Генка в тот день был в ударе и вовсю фонтанировал хохмами.

Некоторые из его шуток были с душком. Однажды он, например, удивительно точно скопировал выправку кайзера и попросил со всемирно известным гвардейским акцентом:

– Догогие дямы, вы бы не быи стой юбезны пгезентовать стагикю одну гю-моч-ку гогячительного?!

«Догогие дамы» заржали и шутливо отшлепали Булкина по грешным губам салфеткой. Тайный смысл проведенной дамами экзекуции заключался в том, что подобные шутки очень опасны и де могут их всех довести до цугундера. А особую сладость и экзекуции, и передразниванию придавала почти стопроцентная уверенность в том, что времена изменились, и никаких криминальных эксцессов за этой невинной остротой не последует.

Придурок Француз, приревновавший Булкина к успеху, попытался сменить его в роли рассказчика и провалился.

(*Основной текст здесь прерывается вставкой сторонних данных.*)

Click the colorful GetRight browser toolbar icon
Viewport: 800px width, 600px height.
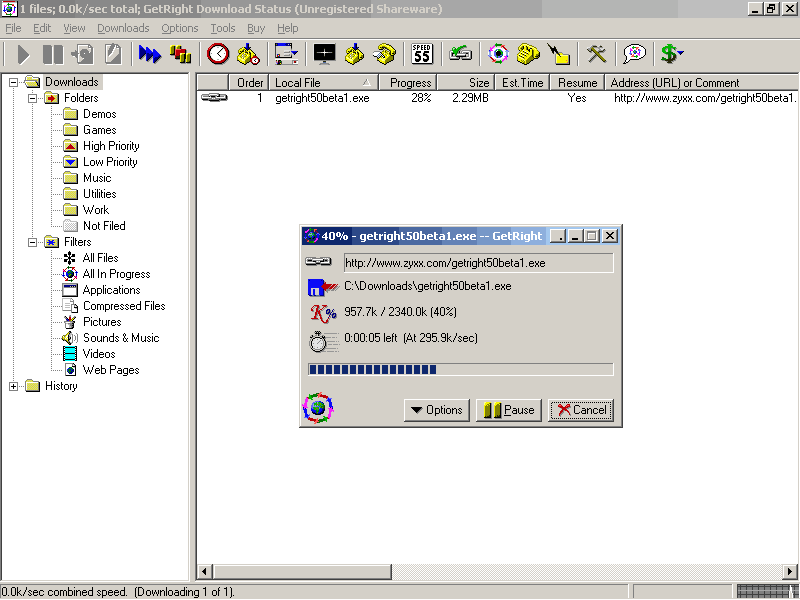[498, 54]
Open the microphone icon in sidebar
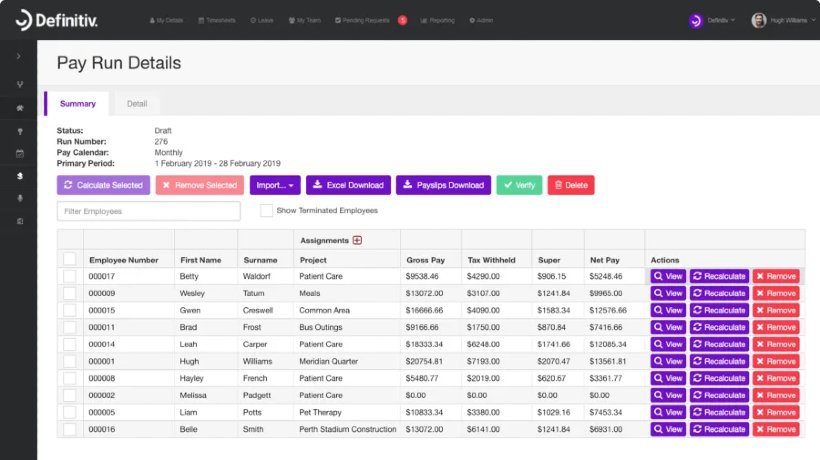 point(18,197)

– Кроче… ну это… – с трудом начал он, – мы с Гансом… кроче… зашли… в один… кроче… супер-пупер-крутейший ночник. Ну и там…. кроче… один сука-охранник нас с Гансом… кроче… спрашивает: «Молодые люди, а вам уже исполнилось восемнадцать?». Ну, а Ганс… вы ведь знаете Ганса? (Никто из собравшихся о таинственном Гансе ни сном и ни духом не ведал). Ну, а Ганс, он… кроче… как сунул ему прямо в харю визитку… кроче… своего папашика… ну, и этот охранник прямо на входе… кроче… и обос… обделался.

Обе «дамы» (и Светка, и Ленка) дисциплинированно захихикали, давая понять, что смешнее обделавшегося при виде визитки охранника ничего на свете и быть не может. Черные глазки Француза благодарно замаслились, и всю глубину своего провала он так никогда, похоже, и не понял.

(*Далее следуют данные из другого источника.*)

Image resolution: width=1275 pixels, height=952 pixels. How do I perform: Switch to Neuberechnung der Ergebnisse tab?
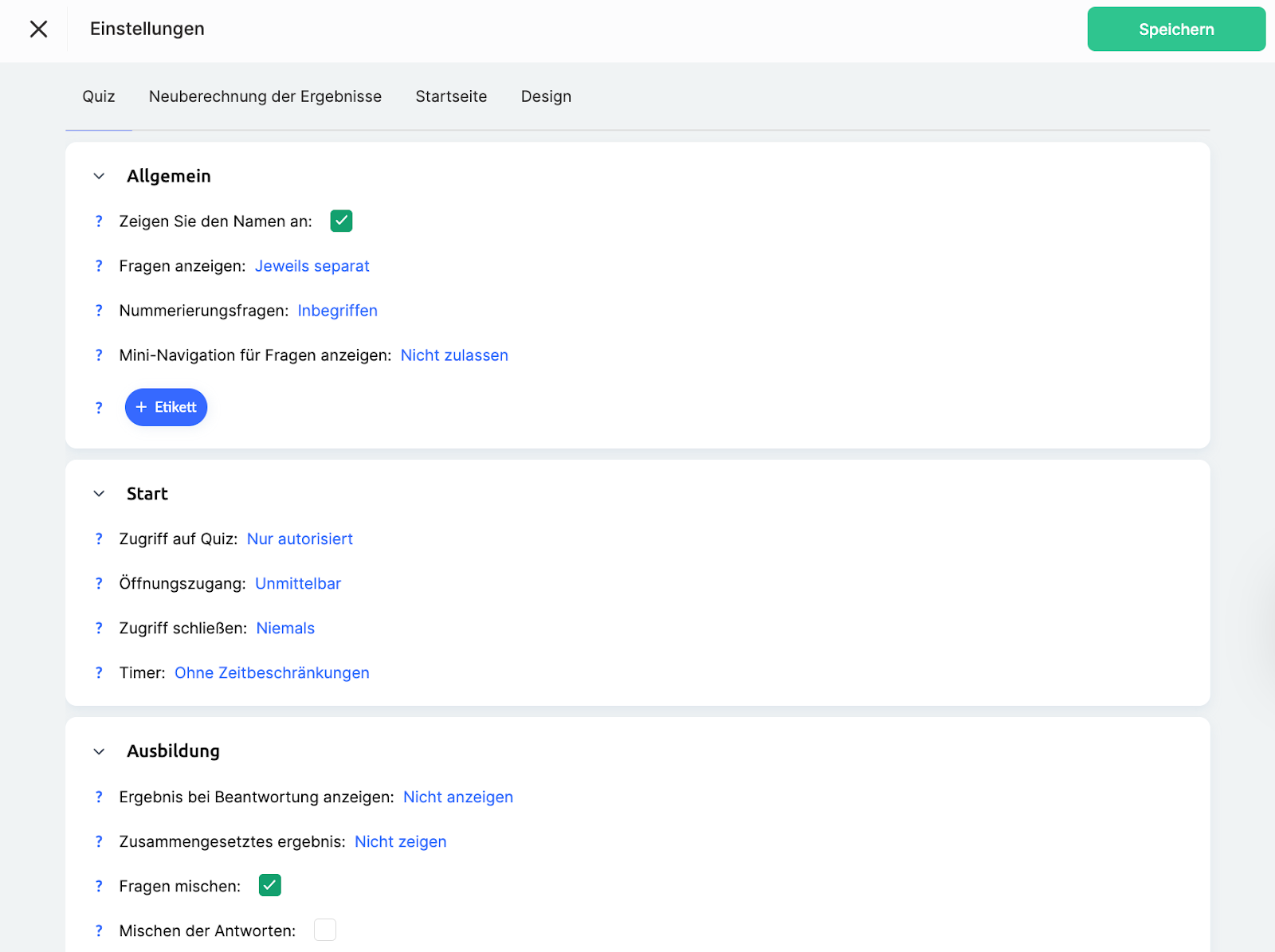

…Потом принесли крюшон, от которого В. В. Ведрашко, бывший в те времена воинствующим трезвенником, с негодованием отказался. Потом, не дыша, водрузили на Ленкин проигрыватель принесенный Французом свежий диск культовой группы «The taste of the Hell», но, поелику «Тэйсты» лабали бескомпромиссный хард, танцевать под который было решительно невозможно, их, чуть сконфузившись, через пару минут заменили на отечественную группу «Путь к солнцу».

Две трети собравшихся все равно при этом не танцевали – не умели.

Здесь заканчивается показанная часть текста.